Whether to use ReLU for the last layer

Hi, In the supplementary material of your paper, I found the following statement:

We noticed that ReLU has a significant negative impact on the off-the- shelf descriptors, but not on the fine-tuned ones. Thus, we report results without ReLU for the off-the-shelf model and with ReLU for the fine-tuned one.

So the meaning is that for the off-the-shelf model, you use the feature before ReLU to calculate the detection score, while for the fine-tuned stage, you use the feature after ReLU to calculate the score and train the model? Is my understanding right ?

And could your please offer some insight on why this ReLU layer matters ? I think if no ReLU is used, the score might be less than 0 ( if a pixel has a feature vector with all elements less that zero)

Thanks.

Hello. The paragraph you quoted only refers to the descriptors (and not the hard / soft detection). As we mentioned, for the off-the-shelf descriptors, considering the descriptors before ReLU yields better matches. In the fine-tuned version, there's almost no difference between ReLU / no-ReLU in terms of matching performance - we suspect that this is due to the fact that the descriptor performance already satured (with the current setup - architecture / loss function / training data).

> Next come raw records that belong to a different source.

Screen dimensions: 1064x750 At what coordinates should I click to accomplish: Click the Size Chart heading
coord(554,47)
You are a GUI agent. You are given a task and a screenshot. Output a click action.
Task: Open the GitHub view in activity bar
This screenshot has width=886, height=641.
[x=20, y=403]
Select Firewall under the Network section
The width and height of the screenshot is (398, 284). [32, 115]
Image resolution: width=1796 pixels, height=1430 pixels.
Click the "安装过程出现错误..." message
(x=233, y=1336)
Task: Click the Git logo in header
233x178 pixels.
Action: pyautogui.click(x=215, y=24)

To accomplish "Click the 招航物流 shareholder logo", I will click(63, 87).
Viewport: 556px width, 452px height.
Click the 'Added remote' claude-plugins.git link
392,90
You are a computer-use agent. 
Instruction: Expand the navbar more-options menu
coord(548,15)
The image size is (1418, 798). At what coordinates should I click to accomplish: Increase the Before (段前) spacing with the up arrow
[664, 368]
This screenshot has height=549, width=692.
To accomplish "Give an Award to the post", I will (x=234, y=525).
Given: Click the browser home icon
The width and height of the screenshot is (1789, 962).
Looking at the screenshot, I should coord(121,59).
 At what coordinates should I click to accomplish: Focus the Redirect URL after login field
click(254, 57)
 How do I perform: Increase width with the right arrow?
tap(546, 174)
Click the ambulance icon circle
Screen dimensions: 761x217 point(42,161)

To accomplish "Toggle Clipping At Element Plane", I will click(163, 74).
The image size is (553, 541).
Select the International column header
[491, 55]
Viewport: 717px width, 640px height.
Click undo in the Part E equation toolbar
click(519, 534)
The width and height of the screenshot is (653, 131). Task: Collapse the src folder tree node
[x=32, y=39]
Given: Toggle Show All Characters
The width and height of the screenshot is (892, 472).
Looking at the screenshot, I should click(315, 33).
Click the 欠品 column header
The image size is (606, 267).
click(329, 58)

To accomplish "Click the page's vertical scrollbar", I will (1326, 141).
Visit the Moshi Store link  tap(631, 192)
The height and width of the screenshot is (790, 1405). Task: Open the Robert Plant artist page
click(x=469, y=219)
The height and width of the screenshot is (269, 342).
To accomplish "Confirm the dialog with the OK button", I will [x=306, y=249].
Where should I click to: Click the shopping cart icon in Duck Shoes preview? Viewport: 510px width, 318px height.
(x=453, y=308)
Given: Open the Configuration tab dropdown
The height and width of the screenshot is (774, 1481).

For the hard detection, ReLU / no-ReLU didn't make almost any difference in either case. As you suspected, at train time (soft detection), we used ReLU in order to avoid negative terms in the weighted average (see below the link to the code). During the changes for the Camera Ready version, I somehow forgot to mention this important detail - I will add this in the next version of the arXiv paper. Sorry for the inconvenience.

d2-net/lib/model.py

Line 60 in 9696418

batch = F.relu(batch)

Thanks a lot for your explaination !